_SUPPLIED ENTRIES_:
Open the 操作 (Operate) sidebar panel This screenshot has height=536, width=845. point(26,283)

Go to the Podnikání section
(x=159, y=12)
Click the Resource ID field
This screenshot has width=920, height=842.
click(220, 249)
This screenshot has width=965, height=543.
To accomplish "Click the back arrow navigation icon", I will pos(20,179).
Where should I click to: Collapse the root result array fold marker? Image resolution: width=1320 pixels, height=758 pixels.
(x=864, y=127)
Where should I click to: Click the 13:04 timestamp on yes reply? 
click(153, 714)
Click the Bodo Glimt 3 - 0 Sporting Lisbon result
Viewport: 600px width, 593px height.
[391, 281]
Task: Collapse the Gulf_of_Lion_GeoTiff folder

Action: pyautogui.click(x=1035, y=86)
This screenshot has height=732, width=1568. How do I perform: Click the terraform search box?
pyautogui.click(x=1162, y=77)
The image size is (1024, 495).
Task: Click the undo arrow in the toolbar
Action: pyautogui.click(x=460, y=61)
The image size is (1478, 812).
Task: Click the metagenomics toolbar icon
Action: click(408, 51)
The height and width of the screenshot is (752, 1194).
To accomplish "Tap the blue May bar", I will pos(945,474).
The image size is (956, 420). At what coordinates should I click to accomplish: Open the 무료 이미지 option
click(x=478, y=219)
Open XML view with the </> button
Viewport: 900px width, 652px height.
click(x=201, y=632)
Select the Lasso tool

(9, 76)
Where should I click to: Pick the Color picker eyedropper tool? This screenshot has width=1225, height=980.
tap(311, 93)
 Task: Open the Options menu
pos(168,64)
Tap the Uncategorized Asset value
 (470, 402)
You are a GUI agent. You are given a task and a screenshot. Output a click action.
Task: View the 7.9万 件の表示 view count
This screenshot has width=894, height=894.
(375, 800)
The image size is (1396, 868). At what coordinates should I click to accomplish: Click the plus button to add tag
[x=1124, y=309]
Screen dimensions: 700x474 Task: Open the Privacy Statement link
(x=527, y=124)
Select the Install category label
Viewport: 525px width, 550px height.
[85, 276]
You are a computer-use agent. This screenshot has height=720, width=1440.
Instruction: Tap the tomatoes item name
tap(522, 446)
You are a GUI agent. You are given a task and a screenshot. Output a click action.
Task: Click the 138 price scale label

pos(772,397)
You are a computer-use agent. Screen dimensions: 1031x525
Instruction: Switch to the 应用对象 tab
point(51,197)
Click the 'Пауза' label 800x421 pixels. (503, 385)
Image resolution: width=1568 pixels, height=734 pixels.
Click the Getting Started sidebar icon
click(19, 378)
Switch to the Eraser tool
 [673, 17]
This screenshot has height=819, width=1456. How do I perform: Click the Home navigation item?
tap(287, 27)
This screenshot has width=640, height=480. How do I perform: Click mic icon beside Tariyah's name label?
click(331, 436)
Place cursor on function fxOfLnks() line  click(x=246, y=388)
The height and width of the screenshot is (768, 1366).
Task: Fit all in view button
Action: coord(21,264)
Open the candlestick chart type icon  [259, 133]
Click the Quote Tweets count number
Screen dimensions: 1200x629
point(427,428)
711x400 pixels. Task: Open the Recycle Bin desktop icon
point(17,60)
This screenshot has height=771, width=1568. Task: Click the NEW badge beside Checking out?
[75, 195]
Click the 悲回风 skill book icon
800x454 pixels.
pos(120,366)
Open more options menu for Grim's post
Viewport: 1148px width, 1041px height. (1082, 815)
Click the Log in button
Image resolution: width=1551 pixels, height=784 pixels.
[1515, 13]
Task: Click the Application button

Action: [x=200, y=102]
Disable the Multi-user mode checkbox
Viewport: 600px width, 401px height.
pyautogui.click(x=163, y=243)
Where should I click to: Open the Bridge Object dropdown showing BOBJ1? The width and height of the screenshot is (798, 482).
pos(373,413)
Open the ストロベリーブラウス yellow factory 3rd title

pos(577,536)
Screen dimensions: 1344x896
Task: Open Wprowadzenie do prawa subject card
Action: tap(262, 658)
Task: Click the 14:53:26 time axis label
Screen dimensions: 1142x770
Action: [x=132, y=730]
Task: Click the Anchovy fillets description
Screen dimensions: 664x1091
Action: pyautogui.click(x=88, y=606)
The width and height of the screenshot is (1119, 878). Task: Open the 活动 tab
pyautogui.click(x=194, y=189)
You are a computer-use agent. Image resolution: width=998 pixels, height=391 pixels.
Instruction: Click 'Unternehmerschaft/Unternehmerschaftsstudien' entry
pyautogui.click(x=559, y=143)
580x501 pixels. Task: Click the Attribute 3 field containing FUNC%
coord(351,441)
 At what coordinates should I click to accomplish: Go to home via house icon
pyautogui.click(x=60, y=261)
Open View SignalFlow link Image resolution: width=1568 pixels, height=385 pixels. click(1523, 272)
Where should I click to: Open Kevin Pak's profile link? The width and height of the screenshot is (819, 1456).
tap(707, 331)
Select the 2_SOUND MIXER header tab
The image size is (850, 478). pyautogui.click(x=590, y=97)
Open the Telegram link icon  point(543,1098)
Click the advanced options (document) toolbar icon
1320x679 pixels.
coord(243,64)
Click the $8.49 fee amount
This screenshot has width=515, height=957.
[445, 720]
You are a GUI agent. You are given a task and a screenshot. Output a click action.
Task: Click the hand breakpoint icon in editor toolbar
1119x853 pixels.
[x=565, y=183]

_BRIEF_: Give again, word for word, every line of the listing above from the one with "Instruction: Tap the tomatoes item name" to the one with "You are a computer-use agent. Screen", both inclusive, and nothing beyond them.

_TASK RESPONSE_:
Instruction: Tap the tomatoes item name
tap(522, 446)
You are a GUI agent. You are given a task and a screenshot. Output a click action.
Task: Click the 138 price scale label

pos(772,397)
You are a computer-use agent. Screen dimensions: 1031x525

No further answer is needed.